After the upgrade, the codebase has:

components/
  ui/              # 15-25 shared, parameterized components
    Button.tsx
    Input.tsx
    Select.tsx
    Textarea.tsx
    Checkbox.tsx
    Toggle.tsx
    Card.tsx
    Dialog.tsx
    Alert.tsx
    Toast.tsx
    Badge.tsx
    Avatar.tsx
    Skeleton.tsx
    EmptyState.tsx
    FileUpload.tsx
    Tooltip.tsx
    Dropdown.tsx
    Tabs.tsx
    Table.tsx
    FormField.tsx
    ...

  layout/           # Shared layout components
    Header.tsx
    Footer.tsx
    Sidebar.tsx
    Container.tsx

styles/
  tokens.css        # All design tokens (or tailwind.config.js)
  globals.css       # Reset, base styles, transitions

Every component uses tokens. Every page uses shared components. Every interactive element has hover, focus, disabled, and loading states. Typography follows a clean scale. Colors are minimal and purposeful. Mobile works. Dark mode works (if included).

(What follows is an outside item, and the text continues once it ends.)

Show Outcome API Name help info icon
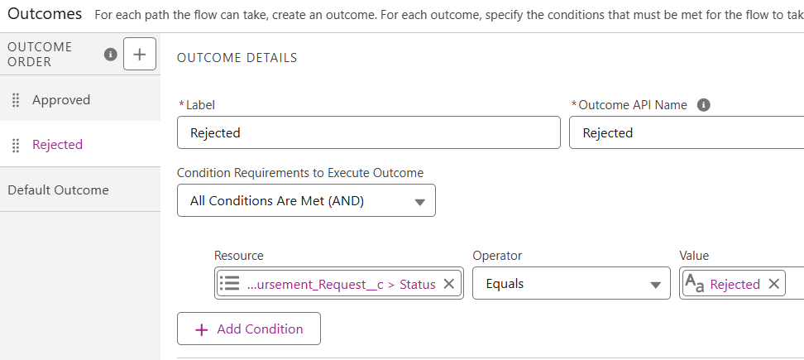 coord(704,105)
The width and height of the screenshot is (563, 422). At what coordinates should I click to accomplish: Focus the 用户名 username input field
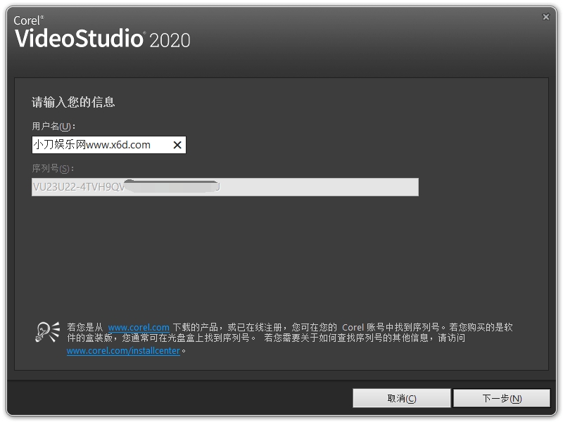(x=99, y=145)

Time Estimates by Site Size

Site SizePagesComponentsEstimated Time
Small3-510-154-8 hours
Medium6-1515-308-16 hours
Large15+30+16-40 hours

Principles

  1. Don't redesign. The goal is consistency and polish, not a new look.
  2. Work incrementally. Each phase leaves the site in a working, improved state.
  3. One component at a time. Don't try to unify everything simultaneously.
  4. Visual diff after every change. Catch regressions immediately.
  5. Delete old code. After replacing an inline button with the shared component, delete the old inline styles.
  6. Resist scope creep. This is a polish pass, not a feature sprint.